**** Data shown

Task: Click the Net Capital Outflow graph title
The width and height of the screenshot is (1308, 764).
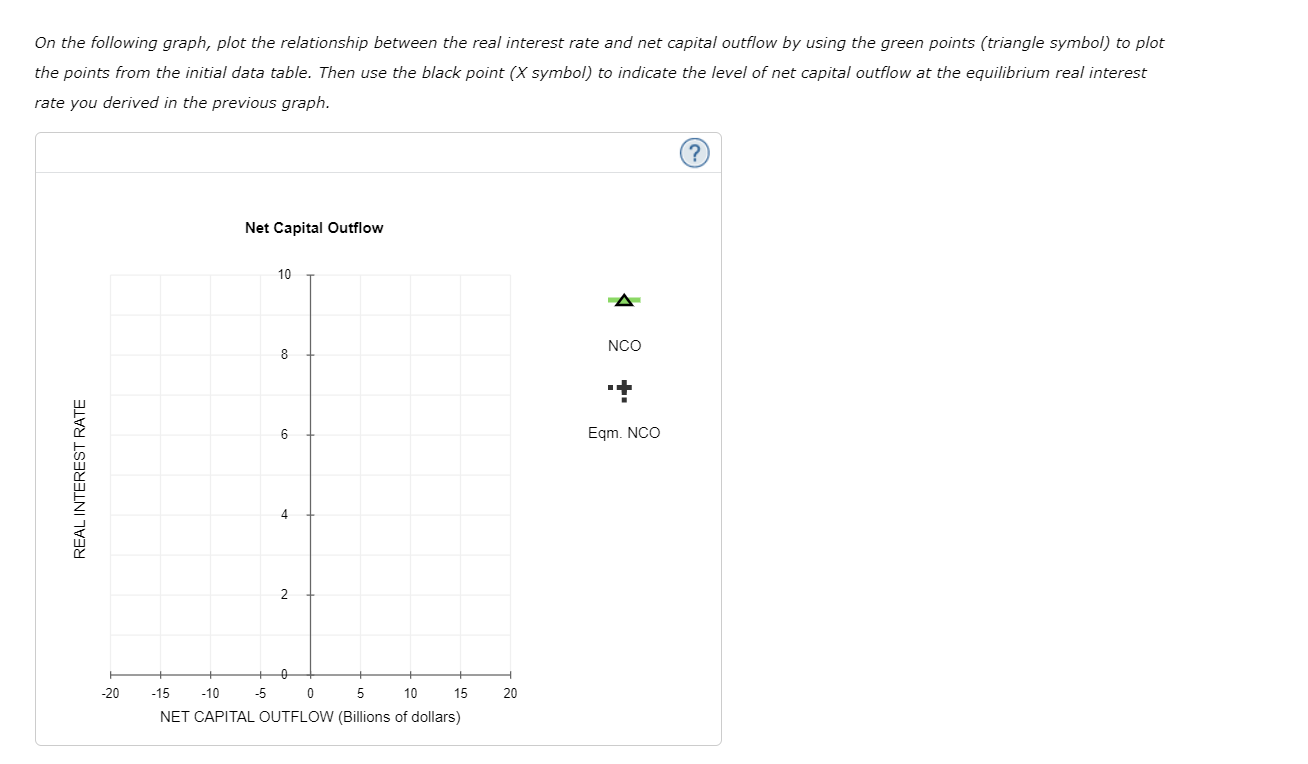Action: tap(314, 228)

********
**** Data shown

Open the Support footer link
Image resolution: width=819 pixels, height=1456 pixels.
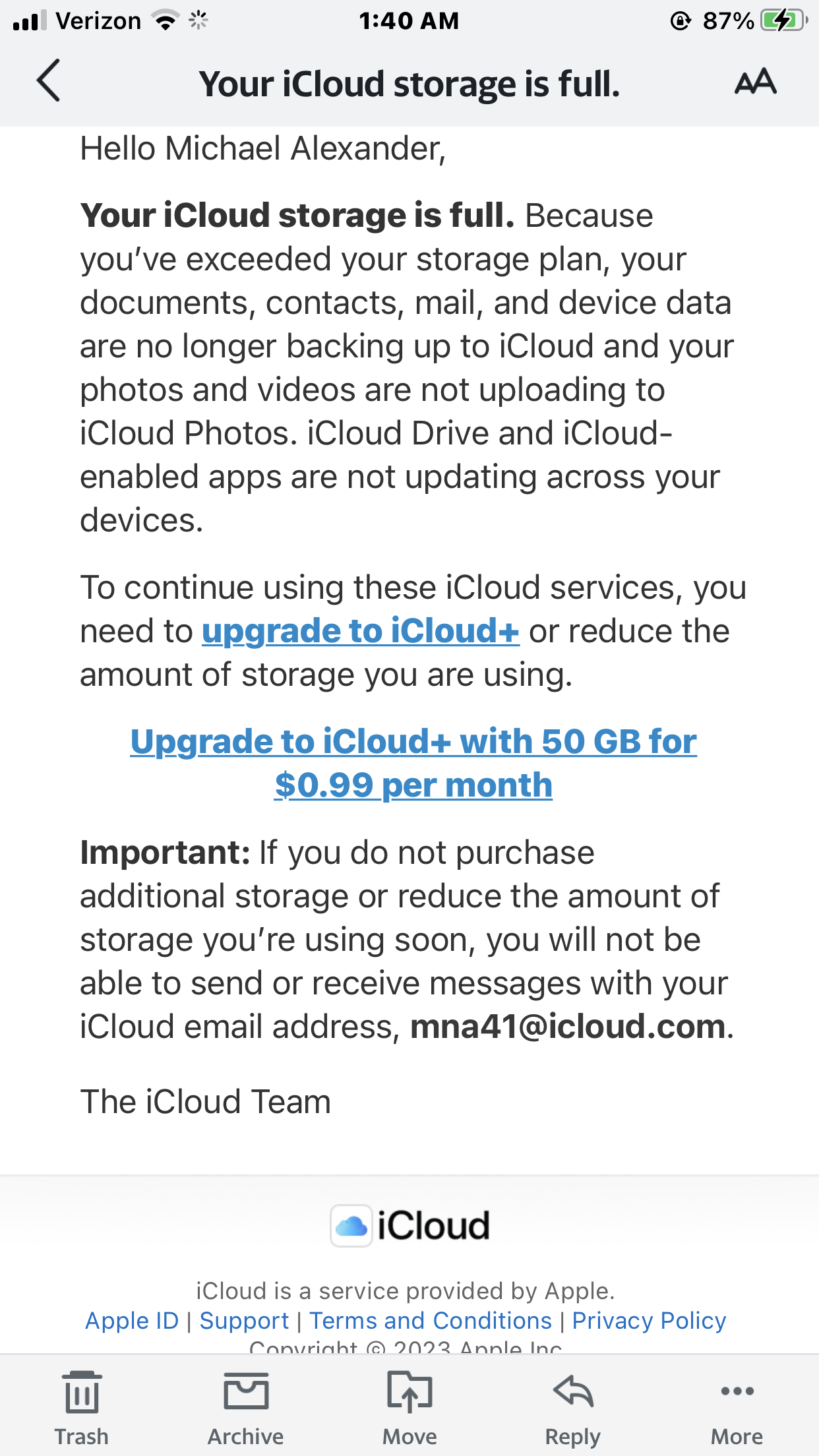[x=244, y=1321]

********
**** Data shown

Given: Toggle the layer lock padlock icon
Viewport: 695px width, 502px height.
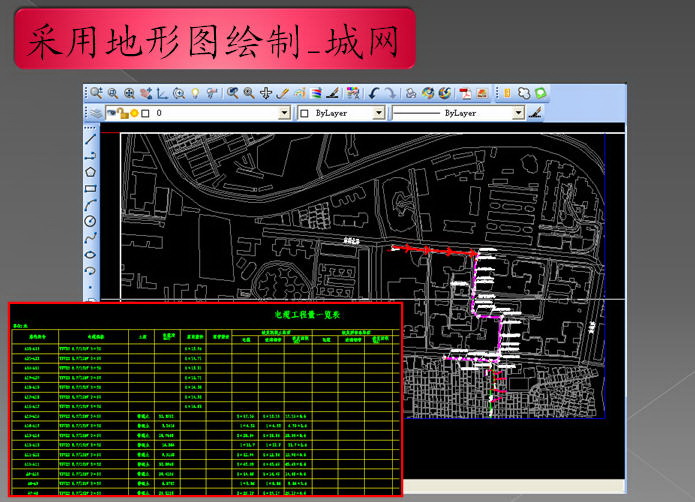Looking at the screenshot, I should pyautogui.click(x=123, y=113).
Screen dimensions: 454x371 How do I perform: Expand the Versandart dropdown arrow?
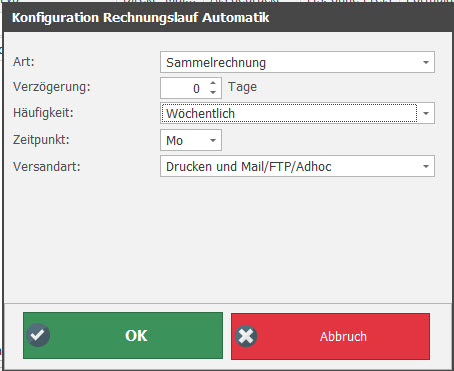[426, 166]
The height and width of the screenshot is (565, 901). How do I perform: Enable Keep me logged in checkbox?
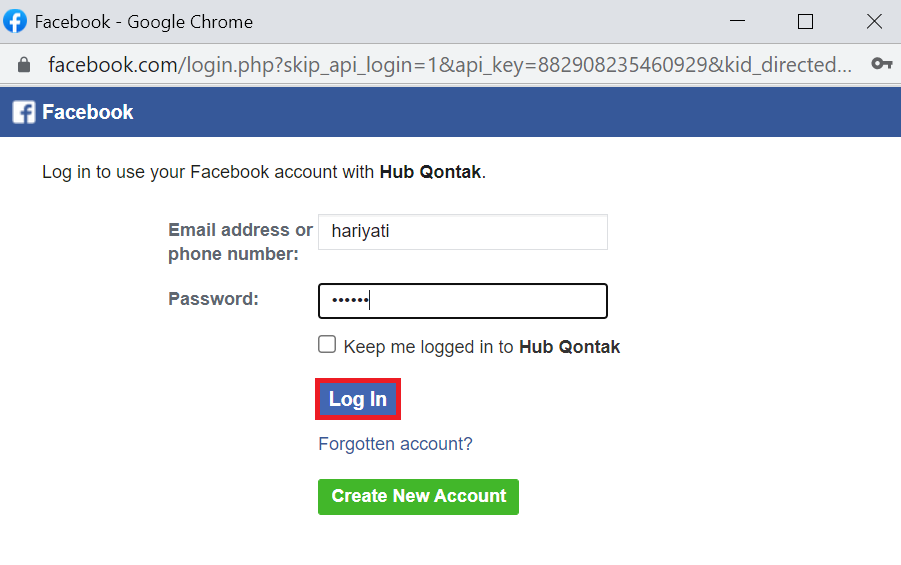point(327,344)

********

> _Written exercise_: Copy out the records from the line with "Task: Click the" up to and including the line with "Action: tap(314, 228)", leaving out the pictures.

> _Answer to the exercise_:
Task: Click the Net Capital Outflow graph title
The width and height of the screenshot is (1308, 764).
Action: tap(314, 228)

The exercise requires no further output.